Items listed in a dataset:
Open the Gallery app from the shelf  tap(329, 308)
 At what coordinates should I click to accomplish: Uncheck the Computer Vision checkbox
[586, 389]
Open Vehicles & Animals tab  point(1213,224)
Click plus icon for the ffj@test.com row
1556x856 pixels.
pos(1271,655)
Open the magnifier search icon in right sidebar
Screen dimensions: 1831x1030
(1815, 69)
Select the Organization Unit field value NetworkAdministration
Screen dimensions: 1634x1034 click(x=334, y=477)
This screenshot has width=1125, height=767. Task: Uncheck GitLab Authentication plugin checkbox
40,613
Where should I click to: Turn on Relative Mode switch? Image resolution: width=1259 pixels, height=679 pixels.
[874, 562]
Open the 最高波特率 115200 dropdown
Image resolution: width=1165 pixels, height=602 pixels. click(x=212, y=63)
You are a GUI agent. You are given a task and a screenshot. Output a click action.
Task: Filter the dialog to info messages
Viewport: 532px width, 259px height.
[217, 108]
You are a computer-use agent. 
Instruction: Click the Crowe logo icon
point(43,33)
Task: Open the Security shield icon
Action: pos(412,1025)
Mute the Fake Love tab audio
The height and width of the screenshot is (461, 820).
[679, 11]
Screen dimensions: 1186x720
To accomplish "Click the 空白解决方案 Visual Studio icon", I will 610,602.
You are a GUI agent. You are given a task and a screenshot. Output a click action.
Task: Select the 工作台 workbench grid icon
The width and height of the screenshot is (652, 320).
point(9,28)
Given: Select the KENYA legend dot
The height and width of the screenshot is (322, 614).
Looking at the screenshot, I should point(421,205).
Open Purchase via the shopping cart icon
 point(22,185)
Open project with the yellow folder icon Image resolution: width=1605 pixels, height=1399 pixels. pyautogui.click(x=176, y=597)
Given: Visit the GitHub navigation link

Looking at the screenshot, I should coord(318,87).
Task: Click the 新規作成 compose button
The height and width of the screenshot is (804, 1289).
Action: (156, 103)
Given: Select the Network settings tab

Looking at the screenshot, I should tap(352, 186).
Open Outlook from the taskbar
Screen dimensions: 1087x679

TASK ITEM: Identify every line above with the string "from" in it. Copy those lines.

TASK OUTPUT:
Open the Gallery app from the shelf  tap(329, 308)
Open Outlook from the taskbar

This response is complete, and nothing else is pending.